Data records:
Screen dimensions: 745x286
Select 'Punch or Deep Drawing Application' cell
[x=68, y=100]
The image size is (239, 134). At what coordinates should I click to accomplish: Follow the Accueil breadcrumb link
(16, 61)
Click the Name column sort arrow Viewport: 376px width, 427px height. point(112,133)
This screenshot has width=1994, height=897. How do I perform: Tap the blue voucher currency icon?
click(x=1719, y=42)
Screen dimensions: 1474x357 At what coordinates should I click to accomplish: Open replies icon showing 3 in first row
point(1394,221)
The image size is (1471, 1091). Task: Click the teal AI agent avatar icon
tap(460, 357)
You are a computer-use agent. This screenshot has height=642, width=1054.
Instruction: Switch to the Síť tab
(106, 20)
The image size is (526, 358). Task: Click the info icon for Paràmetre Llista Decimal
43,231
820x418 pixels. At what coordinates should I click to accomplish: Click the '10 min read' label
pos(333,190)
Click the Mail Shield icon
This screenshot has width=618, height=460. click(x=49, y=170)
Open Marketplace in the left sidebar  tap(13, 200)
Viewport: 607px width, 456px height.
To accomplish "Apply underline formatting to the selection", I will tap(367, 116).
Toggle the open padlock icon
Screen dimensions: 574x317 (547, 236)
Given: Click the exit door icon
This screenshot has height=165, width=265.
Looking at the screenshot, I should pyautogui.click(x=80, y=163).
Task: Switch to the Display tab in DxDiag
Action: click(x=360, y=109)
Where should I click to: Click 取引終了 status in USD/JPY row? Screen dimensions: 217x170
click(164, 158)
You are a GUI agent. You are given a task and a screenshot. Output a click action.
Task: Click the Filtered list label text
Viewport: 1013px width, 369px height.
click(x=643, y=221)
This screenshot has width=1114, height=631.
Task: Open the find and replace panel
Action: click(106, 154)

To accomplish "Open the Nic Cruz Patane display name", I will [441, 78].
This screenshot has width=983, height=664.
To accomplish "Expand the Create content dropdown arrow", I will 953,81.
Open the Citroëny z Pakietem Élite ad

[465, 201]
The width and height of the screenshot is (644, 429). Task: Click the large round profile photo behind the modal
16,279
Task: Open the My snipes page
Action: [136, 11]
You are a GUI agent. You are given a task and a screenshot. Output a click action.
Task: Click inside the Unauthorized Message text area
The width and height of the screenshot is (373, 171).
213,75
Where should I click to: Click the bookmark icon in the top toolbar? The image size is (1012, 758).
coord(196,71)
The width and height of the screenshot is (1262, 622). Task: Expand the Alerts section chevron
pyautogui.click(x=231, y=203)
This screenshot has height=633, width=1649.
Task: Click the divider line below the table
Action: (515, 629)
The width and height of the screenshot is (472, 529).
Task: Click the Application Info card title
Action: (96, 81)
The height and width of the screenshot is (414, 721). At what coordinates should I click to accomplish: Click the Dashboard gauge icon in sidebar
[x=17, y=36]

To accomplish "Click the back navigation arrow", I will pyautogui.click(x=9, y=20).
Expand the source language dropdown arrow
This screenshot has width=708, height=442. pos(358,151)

### [Exercise brief]
Reproduce the material verbatim, starting with the line that contains "Open the Citroëny z Pakietem Élite ad" and continuing through the end of the material.

### [Task answer]
Open the Citroëny z Pakietem Élite ad

[465, 201]
The width and height of the screenshot is (644, 429). Task: Click the large round profile photo behind the modal
16,279
Task: Open the My snipes page
Action: [136, 11]
You are a GUI agent. You are given a task and a screenshot. Output a click action.
Task: Click inside the Unauthorized Message text area
The width and height of the screenshot is (373, 171).
213,75
Where should I click to: Click the bookmark icon in the top toolbar? The image size is (1012, 758).
coord(196,71)
The width and height of the screenshot is (1262, 622). Task: Expand the Alerts section chevron
pyautogui.click(x=231, y=203)
This screenshot has height=633, width=1649.
Task: Click the divider line below the table
Action: (515, 629)
The width and height of the screenshot is (472, 529).
Task: Click the Application Info card title
Action: (96, 81)
The height and width of the screenshot is (414, 721). At what coordinates should I click to accomplish: Click the Dashboard gauge icon in sidebar
[x=17, y=36]

To accomplish "Click the back navigation arrow", I will pyautogui.click(x=9, y=20).
Expand the source language dropdown arrow
This screenshot has width=708, height=442. pos(358,151)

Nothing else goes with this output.